_Task instructions_:
Output every line below without omitting or altering anything.

_Stored data_:

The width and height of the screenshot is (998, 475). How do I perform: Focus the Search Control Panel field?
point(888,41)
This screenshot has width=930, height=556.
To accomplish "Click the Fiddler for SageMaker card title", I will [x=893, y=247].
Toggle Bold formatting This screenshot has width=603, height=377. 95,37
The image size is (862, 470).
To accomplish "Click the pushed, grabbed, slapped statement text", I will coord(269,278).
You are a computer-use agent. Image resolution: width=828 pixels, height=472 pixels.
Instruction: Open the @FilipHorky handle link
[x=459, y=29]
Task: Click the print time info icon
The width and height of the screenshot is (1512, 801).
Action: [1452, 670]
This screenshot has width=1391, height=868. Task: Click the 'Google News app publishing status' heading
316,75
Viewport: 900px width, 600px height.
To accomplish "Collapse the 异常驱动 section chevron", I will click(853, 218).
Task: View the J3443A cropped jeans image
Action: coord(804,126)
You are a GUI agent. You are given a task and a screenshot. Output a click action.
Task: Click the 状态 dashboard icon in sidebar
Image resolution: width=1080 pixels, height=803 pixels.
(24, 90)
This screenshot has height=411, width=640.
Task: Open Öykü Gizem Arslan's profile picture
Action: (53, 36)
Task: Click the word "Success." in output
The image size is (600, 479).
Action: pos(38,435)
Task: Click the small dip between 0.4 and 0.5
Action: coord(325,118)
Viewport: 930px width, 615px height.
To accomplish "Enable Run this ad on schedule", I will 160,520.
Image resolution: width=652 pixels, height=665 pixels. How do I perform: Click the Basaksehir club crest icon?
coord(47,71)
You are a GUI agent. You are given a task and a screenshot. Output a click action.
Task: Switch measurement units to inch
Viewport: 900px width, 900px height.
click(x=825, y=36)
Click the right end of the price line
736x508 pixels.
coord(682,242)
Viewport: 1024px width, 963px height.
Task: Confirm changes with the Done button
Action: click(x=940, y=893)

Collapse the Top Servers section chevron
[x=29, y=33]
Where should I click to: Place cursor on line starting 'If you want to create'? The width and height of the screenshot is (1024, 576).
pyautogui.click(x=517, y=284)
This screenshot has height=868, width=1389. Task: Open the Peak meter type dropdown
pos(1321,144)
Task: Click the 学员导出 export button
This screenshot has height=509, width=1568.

_Answer box_:
The width and height of the screenshot is (998, 475). How do I perform: Focus the Search Control Panel field?
point(888,41)
This screenshot has width=930, height=556.
To accomplish "Click the Fiddler for SageMaker card title", I will [x=893, y=247].
Toggle Bold formatting This screenshot has width=603, height=377. 95,37
The image size is (862, 470).
To accomplish "Click the pushed, grabbed, slapped statement text", I will coord(269,278).
You are a computer-use agent. Image resolution: width=828 pixels, height=472 pixels.
Instruction: Open the @FilipHorky handle link
[x=459, y=29]
Task: Click the print time info icon
The width and height of the screenshot is (1512, 801).
Action: [1452, 670]
This screenshot has width=1391, height=868. Task: Click the 'Google News app publishing status' heading
316,75
Viewport: 900px width, 600px height.
To accomplish "Collapse the 异常驱动 section chevron", I will click(853, 218).
Task: View the J3443A cropped jeans image
Action: coord(804,126)
You are a GUI agent. You are given a task and a screenshot. Output a click action.
Task: Click the 状态 dashboard icon in sidebar
Image resolution: width=1080 pixels, height=803 pixels.
(24, 90)
This screenshot has height=411, width=640.
Task: Open Öykü Gizem Arslan's profile picture
Action: (53, 36)
Task: Click the word "Success." in output
The image size is (600, 479).
Action: pos(38,435)
Task: Click the small dip between 0.4 and 0.5
Action: coord(325,118)
Viewport: 930px width, 615px height.
To accomplish "Enable Run this ad on schedule", I will 160,520.
Image resolution: width=652 pixels, height=665 pixels. How do I perform: Click the Basaksehir club crest icon?
coord(47,71)
You are a GUI agent. You are given a task and a screenshot. Output a click action.
Task: Switch measurement units to inch
Viewport: 900px width, 900px height.
click(x=825, y=36)
Click the right end of the price line
736x508 pixels.
coord(682,242)
Viewport: 1024px width, 963px height.
Task: Confirm changes with the Done button
Action: click(x=940, y=893)

Collapse the Top Servers section chevron
[x=29, y=33]
Where should I click to: Place cursor on line starting 'If you want to create'? The width and height of the screenshot is (1024, 576).
pyautogui.click(x=517, y=284)
This screenshot has height=868, width=1389. Task: Open the Peak meter type dropdown
pos(1321,144)
Task: Click the 学员导出 export button
This screenshot has height=509, width=1568.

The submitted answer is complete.